Activity:
Please return every line below that contains the string "icon".

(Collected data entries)
↓↓↓
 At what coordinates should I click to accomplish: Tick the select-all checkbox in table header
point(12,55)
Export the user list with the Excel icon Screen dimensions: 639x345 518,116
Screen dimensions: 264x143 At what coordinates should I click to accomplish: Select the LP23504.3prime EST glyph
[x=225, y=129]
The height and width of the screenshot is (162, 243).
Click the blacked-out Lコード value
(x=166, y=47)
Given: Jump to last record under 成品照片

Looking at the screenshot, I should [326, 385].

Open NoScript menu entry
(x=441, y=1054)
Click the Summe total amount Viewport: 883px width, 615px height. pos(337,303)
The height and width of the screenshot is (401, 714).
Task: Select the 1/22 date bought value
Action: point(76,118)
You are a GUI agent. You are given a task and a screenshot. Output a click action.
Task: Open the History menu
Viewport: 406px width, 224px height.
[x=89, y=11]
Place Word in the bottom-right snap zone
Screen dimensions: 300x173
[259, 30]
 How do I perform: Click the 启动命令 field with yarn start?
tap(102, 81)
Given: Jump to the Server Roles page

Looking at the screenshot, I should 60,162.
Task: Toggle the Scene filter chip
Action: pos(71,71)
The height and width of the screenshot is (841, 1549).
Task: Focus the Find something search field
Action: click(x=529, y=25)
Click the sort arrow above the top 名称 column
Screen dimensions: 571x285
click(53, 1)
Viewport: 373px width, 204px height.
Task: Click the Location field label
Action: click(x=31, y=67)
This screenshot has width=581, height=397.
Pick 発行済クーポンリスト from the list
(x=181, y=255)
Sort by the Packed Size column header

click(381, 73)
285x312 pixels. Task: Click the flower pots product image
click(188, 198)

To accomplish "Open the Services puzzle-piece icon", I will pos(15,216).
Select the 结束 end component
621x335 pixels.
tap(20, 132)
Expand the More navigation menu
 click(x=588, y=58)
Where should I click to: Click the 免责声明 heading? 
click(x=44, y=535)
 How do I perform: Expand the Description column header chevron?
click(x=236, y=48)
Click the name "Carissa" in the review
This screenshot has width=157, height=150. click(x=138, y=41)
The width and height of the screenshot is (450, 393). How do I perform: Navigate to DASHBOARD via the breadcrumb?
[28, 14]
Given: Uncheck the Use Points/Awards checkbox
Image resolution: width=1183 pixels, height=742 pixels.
↑↑↑
Exercise output:
Export the user list with the Excel icon Screen dimensions: 639x345 518,116
To accomplish "Open the Services puzzle-piece icon", I will pos(15,216).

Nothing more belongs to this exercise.